Wyatt drew three big Os, based solely on assumptions and guesses and gut feel. A lot of maybes, given an entire family was on the line. Ashlyn. Libby. Justin Denbe.

Wyatt set down his pen.

He sighed heavily.

Tessa, standing across from him, seconded the motion.

“Tomorrow, three o’clock. It’s not going to happen,” she stated simply.

“No,” he agreed. “Even if the insurance company pays… No good reason for a bunch of professionals to let that family walk away.”

“We have to find them.”

“Yep.” He glanced at his watch. “Twenty-six hours and counting.”

“I want to know the identity of Ashlyn’s mysterious boyfriend,” Tessa muttered. “Innocent bystander, or one more person with access to the security code for the house?”

“Good point.”

“Is it just me, or does every member of this family have a secret?”

Wyatt shrugged. “Find me a family that doesn’t.”

“Good point.” But her tone said she wasn’t happy about it. For that matter, neither was he.

Wyatt looked around. FBI’s command center had emptied out, everyone pursuing various leads, their own insider information. Dividing and conquering, the best way to cover the most investigative ground in the shortest amount of time.
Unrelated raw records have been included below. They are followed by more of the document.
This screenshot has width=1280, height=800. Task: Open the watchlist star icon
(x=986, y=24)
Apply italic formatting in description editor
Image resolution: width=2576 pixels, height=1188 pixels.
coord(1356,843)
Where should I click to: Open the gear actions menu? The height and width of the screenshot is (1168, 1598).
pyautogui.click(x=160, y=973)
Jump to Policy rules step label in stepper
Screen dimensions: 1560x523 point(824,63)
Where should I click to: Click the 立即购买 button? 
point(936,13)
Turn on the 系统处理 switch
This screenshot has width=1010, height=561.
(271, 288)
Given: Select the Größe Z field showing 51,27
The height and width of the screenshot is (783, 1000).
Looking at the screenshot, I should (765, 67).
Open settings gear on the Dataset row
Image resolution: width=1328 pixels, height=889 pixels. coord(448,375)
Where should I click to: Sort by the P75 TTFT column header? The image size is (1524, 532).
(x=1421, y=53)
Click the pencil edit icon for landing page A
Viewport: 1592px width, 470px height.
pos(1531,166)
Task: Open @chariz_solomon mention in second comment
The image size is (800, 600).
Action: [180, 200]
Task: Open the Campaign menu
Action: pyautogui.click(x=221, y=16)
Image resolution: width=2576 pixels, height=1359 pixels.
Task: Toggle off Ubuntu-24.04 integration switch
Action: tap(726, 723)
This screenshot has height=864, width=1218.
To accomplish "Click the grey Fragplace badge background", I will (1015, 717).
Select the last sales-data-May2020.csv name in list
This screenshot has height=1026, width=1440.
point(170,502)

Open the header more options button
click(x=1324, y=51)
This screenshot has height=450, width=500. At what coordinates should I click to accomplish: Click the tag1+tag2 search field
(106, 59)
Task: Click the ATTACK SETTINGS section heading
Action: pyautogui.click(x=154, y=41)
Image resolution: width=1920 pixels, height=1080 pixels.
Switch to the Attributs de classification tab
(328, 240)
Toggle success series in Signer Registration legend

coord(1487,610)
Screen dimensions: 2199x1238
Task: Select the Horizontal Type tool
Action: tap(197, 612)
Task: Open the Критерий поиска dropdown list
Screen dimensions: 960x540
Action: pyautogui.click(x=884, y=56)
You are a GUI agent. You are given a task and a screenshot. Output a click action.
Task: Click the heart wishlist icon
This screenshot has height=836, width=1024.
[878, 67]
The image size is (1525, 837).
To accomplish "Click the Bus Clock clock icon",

Frustrating, though, when others were covering the questions you wanted answered most.

“FBI is covering Ashlyn,” he stated now, refocusing. “That puts us on Denbe Construction. You know, interviewing all the various liars on the management team.”

Tessa brightened. “I wonder if Ruth Chan’s plane has landed.”

“Excellent idea.”

They left the mobile command unit, and went to find the CFO instead.





Chapter 32


MICK ESCORTED US TO DINNER. The moment he appeared at the cell door, Justin was tense. By unspoken agreement, Justin took up position on one side of Ashlyn, while I stood on the other.

In contrast, Mick seemed relaxed, positively grinning as he gestured for all three of us to exit the cell, no hand restraints, no person-by-person procession. Like Z, he took the lead, allowing the three of us to walk unhindered behind him. He kept his right hand lightly caressing the Taser holstered at his waist. Otherwise, Mick strolled along as if he hadn’t a care in the world.